The 1997 floods inundated Turtle Beach at the southwest end of Woodward Avenue.

ROSE ALBANO RISSO/Bulletin file photo

POSTED December 19, 2012 12:47 a.m.

Superstorm Sandy could end up costing some Manteca, Lathrop, and Weston Ranch homeowners as much as $2,766 a year.

That’s because there is a move afoot in Congress to revisit mandatory federal flood insurance.

Congress in June killed a bill that would have required property within residual risk areas be placed under mandatory coverage. About 500 homes in southwest Manteca near the Airport Way corridor as well as all of Weston Ranch and most of Lathrop lies within a residual risk area.

The residual risk area addresses not just homes protected by levees but communities in the path of any potential dam failure such as New Melones Reservoir.

Councilman John Harris brought up the flood insurance concern during Tuesday’s council meeting. It is being revived by some in Congress as a way of spreading out the financial risk of paying claims when major catastrophes such as Superstorm Sandy strikes.

Manteca Mayor Willie Weatherford noted that areas along the Eastern Seaboard are prone to a much higher frequency of flooding. He added that many areas that are indentified as being in the residual flood zone in Manteca have never flooded “and may never do so.”

Manteca’s contracted lobbyists in Washington, D.C. - Van Scoyoc Associates - are already making contacts with proponents of such a requirement delineating concerns of San Joaquin Valley cities.

During April’s San Joaquin One trip that involved a contingent of elected and private sector leaders making pitches for federal money for San Joaquin County entities, Manteca council members Debby Moorhead and Steve DeBrum made the rounds with key bureaucratic and elected officials in the flood insurance tiff to make the city’s concerns known.

DeBrum has consistently characterized any such requirement for flood insurance as a “job killer” as it would significantly increase the cost of doing business in Manteca or Lathrop for a potential new employer. Moorhead has framed it as a mandate that could force more people out of their homes given it would cost many as much as $200 more a month.

Under the proposal that died in April, Manteca would have been designated either as a low to moderate risk or a high risk. The current talk centers around “higher risk” residual areas.

For a typical house in a zone designated as low to moderate risk, with a structure value of $250,000 and a content value of $100,000, the owner might only pay $500 for an annual premium.

If all 15,000 parcels in Manteca were assessed $500 it would equal an annual flood insurance payment of $7.5 million

If not, and if that house is placed into a high-risk zone the same level of insurance — which would become mandatory might cost $2,766.

The higher the value of the property, the higher the annual insurance premiums.
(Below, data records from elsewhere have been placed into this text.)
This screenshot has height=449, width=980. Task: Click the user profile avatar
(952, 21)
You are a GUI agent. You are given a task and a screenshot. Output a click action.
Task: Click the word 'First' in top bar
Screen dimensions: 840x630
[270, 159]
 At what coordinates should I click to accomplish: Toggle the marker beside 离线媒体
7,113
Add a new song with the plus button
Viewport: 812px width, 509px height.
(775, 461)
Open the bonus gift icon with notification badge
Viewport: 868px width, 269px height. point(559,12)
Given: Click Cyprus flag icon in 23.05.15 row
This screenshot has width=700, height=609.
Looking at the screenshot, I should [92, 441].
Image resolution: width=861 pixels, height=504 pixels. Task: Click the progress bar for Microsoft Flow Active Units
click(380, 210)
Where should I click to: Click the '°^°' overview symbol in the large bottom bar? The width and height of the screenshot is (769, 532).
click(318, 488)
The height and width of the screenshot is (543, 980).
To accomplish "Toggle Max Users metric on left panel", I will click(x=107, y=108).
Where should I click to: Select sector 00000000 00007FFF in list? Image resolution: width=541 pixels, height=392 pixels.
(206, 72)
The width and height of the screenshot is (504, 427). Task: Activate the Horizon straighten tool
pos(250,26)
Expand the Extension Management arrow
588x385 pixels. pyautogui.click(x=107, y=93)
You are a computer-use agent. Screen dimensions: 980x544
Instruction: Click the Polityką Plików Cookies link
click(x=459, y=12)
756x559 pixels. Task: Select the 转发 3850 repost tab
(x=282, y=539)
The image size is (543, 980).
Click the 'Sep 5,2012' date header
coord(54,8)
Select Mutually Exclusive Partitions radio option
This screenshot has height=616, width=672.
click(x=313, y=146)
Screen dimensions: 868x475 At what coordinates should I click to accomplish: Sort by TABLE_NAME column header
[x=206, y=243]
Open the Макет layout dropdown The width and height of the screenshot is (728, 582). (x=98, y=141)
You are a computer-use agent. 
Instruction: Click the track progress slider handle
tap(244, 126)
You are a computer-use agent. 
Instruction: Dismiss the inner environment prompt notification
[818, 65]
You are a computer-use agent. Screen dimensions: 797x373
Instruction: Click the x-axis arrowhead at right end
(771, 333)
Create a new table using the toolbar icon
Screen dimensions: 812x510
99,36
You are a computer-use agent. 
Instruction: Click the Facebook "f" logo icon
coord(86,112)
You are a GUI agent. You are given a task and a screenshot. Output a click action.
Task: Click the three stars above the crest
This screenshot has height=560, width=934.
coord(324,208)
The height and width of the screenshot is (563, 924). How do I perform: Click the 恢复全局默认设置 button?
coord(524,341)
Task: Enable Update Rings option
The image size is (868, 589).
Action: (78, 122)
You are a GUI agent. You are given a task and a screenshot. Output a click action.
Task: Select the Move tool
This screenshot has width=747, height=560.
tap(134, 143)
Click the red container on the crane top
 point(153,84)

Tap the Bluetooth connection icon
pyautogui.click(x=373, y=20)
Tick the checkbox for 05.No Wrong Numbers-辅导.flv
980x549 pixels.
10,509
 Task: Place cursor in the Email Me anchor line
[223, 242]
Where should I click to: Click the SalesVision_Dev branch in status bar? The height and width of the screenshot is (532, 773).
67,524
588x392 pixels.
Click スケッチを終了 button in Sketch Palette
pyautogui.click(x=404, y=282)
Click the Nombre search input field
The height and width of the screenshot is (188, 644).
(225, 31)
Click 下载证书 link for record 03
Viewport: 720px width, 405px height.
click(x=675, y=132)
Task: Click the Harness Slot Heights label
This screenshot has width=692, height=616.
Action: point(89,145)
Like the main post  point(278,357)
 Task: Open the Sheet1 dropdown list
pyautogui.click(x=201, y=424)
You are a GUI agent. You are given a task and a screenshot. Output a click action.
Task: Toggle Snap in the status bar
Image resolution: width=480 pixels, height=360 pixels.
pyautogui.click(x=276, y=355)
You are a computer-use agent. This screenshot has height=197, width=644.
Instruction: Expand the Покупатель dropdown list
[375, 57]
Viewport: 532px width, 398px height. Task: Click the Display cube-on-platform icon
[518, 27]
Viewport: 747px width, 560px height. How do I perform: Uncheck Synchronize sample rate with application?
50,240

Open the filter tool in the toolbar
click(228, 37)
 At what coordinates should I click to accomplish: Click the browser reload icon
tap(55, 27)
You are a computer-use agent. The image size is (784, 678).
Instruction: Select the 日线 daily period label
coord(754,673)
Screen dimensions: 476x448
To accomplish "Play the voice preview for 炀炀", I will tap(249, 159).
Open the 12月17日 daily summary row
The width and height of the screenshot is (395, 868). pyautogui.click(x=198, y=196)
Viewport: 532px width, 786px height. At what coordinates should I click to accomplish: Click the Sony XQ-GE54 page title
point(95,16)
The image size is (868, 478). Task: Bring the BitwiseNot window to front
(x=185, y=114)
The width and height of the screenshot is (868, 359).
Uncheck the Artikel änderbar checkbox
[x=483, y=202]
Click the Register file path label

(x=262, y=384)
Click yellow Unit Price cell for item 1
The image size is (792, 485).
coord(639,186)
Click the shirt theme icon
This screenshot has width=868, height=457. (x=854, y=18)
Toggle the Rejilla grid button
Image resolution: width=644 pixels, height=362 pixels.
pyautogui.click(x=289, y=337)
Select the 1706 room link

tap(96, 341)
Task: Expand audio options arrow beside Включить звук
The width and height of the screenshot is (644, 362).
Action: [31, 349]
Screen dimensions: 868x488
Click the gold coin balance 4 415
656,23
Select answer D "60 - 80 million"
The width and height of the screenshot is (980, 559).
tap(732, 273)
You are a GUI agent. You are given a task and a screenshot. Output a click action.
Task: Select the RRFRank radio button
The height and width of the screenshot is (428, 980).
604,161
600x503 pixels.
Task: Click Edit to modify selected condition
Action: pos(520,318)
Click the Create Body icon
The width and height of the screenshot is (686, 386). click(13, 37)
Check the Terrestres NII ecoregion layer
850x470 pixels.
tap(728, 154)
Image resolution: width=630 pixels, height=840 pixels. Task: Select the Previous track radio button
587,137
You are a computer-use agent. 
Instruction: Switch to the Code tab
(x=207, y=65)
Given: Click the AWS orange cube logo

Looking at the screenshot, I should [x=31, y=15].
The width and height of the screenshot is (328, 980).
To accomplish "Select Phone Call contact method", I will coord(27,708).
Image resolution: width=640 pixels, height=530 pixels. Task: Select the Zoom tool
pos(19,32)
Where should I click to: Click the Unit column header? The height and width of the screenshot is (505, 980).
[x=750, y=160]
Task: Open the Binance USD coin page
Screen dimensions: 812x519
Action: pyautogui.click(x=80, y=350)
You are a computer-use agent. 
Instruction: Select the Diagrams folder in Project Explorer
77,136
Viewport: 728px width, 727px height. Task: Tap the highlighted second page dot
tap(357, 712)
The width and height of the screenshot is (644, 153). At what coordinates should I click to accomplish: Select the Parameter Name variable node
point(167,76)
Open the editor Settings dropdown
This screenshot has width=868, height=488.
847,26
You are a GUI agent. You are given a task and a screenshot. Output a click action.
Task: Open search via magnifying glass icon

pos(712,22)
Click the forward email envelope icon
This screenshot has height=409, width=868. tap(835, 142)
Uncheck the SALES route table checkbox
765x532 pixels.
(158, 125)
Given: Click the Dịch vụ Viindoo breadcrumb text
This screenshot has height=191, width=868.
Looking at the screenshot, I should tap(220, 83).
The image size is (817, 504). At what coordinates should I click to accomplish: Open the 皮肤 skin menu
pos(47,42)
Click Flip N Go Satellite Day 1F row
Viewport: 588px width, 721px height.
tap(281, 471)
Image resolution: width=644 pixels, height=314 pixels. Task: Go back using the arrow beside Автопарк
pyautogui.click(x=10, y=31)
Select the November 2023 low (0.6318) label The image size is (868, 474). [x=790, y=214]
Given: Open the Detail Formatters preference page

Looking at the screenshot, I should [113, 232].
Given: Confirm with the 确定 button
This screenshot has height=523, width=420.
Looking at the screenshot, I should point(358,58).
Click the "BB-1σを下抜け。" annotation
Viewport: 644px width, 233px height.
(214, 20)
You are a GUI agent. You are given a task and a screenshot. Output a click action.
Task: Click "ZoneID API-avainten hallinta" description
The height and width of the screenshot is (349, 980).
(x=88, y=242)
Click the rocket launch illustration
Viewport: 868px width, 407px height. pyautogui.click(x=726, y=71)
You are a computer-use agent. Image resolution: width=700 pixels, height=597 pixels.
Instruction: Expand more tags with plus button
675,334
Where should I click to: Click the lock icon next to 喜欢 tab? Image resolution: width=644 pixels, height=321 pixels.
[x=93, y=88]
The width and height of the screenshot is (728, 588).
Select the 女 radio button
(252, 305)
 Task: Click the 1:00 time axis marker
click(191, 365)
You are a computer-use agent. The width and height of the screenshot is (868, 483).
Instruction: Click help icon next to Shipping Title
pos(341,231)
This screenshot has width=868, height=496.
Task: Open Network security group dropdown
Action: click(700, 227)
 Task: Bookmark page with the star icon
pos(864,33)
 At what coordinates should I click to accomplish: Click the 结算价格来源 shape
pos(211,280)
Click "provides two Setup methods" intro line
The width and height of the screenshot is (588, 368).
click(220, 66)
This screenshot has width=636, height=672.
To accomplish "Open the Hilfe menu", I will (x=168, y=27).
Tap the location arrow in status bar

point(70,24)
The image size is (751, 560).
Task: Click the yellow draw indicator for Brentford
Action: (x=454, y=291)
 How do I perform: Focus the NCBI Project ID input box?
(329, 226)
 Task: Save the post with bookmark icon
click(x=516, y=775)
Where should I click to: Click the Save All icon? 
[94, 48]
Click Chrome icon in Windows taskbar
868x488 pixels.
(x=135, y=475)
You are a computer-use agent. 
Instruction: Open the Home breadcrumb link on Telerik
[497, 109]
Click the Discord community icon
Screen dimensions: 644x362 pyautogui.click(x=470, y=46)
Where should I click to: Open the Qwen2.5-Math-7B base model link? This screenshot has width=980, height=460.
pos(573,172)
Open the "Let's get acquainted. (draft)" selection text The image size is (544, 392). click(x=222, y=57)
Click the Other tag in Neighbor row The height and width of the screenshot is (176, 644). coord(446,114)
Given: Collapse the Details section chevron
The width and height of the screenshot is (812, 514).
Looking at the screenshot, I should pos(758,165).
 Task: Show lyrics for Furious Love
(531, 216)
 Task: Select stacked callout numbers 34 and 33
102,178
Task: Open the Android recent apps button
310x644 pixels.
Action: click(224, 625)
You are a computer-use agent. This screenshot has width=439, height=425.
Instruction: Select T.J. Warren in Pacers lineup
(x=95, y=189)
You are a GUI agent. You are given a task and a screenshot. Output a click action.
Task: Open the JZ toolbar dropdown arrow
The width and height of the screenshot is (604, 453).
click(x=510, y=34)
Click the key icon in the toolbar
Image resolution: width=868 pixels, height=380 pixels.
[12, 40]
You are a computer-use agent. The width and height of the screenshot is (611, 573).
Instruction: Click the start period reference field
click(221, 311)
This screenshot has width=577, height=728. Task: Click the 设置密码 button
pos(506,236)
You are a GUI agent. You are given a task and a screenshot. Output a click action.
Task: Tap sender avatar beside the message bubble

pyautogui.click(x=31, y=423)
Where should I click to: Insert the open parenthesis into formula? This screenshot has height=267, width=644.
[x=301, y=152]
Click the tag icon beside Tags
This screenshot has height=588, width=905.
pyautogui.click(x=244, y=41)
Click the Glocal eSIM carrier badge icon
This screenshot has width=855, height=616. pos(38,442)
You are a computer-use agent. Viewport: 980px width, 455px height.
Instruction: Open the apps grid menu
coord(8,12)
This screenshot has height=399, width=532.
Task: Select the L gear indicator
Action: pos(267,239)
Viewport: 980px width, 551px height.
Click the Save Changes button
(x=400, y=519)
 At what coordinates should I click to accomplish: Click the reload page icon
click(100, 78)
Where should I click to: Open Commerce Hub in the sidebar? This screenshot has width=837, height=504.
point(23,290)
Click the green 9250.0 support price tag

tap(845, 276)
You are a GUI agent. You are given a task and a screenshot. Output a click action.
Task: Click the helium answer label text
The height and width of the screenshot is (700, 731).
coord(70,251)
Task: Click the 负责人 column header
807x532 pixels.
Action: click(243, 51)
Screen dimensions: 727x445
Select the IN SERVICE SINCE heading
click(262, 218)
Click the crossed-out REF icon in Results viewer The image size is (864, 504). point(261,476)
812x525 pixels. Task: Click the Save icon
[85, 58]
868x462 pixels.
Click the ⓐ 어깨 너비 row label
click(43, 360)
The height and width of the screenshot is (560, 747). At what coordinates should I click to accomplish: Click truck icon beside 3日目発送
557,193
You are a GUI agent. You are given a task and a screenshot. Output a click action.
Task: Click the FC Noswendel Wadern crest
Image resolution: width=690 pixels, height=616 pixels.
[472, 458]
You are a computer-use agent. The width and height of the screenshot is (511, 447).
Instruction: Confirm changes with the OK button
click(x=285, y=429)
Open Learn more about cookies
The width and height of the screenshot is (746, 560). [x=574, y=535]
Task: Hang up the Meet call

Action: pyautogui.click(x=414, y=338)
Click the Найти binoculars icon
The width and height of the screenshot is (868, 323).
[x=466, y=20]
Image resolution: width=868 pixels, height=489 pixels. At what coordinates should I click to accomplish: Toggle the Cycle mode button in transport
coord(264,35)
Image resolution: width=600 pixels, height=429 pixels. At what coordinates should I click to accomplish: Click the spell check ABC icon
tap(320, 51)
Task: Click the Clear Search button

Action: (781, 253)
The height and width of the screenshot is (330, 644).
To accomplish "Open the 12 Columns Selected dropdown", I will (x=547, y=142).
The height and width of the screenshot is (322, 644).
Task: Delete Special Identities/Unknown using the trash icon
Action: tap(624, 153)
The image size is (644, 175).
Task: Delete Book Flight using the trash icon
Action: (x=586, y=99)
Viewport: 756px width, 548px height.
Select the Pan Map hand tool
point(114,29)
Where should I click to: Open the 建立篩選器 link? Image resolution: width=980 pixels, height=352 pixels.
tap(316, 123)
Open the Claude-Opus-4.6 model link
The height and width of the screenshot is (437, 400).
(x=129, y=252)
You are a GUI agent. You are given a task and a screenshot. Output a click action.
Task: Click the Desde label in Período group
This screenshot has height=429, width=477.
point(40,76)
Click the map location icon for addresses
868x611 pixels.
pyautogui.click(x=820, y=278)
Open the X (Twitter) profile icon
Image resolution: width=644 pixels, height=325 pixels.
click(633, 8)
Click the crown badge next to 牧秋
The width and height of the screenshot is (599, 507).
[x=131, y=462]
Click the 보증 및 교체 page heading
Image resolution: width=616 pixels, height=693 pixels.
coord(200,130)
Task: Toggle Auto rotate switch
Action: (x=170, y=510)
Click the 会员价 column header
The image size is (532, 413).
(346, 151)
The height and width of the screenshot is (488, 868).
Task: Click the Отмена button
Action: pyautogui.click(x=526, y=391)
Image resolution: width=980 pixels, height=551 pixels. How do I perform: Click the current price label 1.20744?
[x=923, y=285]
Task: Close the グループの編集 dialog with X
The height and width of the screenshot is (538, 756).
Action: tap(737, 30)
Flood insurance is not now required in Manteca. And even if levees did fail, only the southwest portion of Manteca as far east as Sierra High and north along Airport Way would flood based on historic data and the fall of the land. Under the Senate language that was stricken the Federal Emergency Management Agency (FEMA) could include all sections of a city such as Manteca even though only a part has a potential risk in order to generate revenue to pay off future claims.

Current federal law does not require homes and businesses behind federally-certified levees and dams to purchase flood insurance nor are they subject to building restrictions.

The Senate language back in April - had it been adopted - would of imposed severe building restrictions on Manteca and many other valley cities.